Satu persatu anggota mulai mencoba untuk memanjat dengan semangat yang tinggi meski ada juga yang tak mampu mencapai titik top yang telah ditentukan. Ya... namanya juga pemula. Tiba giliranku, harness buatan dari tali webing telah terlebih dahulu kupasang, tinggal pasang chalkbag dan sepatu dan langsung manjat tapi sebaiknya terlebih dahulu melakukan sedikit pemanasan dan peregangan otot agar tidak kaku pada saat memanjat. Sayangnya aku tidak bisa memakai sepatu panjat yang telah tersedia karena ukuranya yang agak kecil dari ukuran kakiku, apa boleh buat memanjat dengan kaki telanjang.
“Bismillahirrahmanirahim”. Ucapku dengan sedikit rasa tegang dan agak gemetaran mulai mencari celah sebagai tempat untuk berpengangan dan cacat batuan sebagai tumpuan kaki.

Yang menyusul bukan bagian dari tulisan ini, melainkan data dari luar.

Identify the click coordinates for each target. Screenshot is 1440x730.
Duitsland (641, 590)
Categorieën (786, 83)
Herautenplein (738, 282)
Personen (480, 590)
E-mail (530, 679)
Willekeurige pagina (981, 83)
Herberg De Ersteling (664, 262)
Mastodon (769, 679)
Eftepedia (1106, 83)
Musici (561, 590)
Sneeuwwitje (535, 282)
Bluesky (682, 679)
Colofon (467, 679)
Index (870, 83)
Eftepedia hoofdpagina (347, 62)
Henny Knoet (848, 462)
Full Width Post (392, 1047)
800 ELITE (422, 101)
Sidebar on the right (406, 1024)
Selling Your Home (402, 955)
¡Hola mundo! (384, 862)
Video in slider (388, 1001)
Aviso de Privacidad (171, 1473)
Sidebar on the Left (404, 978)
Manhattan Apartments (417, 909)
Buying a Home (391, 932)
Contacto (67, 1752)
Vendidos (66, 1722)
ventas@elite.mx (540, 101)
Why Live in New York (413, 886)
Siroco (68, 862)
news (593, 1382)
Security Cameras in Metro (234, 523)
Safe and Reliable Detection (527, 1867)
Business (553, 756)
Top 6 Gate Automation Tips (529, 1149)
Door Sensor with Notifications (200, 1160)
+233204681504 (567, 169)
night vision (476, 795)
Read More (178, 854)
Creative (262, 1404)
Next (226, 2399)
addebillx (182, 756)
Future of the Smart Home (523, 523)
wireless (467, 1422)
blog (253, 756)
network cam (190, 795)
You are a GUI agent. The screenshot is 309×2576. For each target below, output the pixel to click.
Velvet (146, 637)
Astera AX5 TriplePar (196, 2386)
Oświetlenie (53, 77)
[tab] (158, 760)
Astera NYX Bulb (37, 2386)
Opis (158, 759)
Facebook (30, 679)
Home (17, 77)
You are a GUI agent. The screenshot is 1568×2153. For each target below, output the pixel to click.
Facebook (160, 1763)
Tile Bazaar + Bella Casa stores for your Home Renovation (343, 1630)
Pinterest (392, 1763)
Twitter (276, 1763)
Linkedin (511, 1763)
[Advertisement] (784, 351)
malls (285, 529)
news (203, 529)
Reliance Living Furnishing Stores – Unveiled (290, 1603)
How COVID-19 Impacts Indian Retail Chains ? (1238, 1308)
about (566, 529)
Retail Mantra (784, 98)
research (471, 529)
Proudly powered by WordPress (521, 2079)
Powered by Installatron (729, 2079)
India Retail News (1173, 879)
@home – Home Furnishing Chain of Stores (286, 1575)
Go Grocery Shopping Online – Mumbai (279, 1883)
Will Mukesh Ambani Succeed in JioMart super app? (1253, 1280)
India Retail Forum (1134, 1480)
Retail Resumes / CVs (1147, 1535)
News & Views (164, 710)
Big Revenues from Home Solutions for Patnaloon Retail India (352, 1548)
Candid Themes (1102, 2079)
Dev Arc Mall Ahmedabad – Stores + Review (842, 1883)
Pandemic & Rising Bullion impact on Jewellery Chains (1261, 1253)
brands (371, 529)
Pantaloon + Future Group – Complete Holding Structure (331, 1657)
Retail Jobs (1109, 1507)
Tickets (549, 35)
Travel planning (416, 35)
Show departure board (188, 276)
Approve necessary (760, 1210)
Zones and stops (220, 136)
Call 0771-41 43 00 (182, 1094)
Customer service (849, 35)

Sedikit demi sedikit menambah ketinggian hingga tak terasa aku sampai pada titik top yang telah ditentukan dengan badan penuh keringat  jelek. Lepaskan pegangan, lemparkan tubuh kebelakang, blayer akan mengamankan kita dan menurunkan kita sedikit demi sedikit. Selesai sudah, di tebing ini aku hanya satu kali mencoba dan hasilnya cukup memuaskan, aku bisa mencapai titik top yang telah ditentukan.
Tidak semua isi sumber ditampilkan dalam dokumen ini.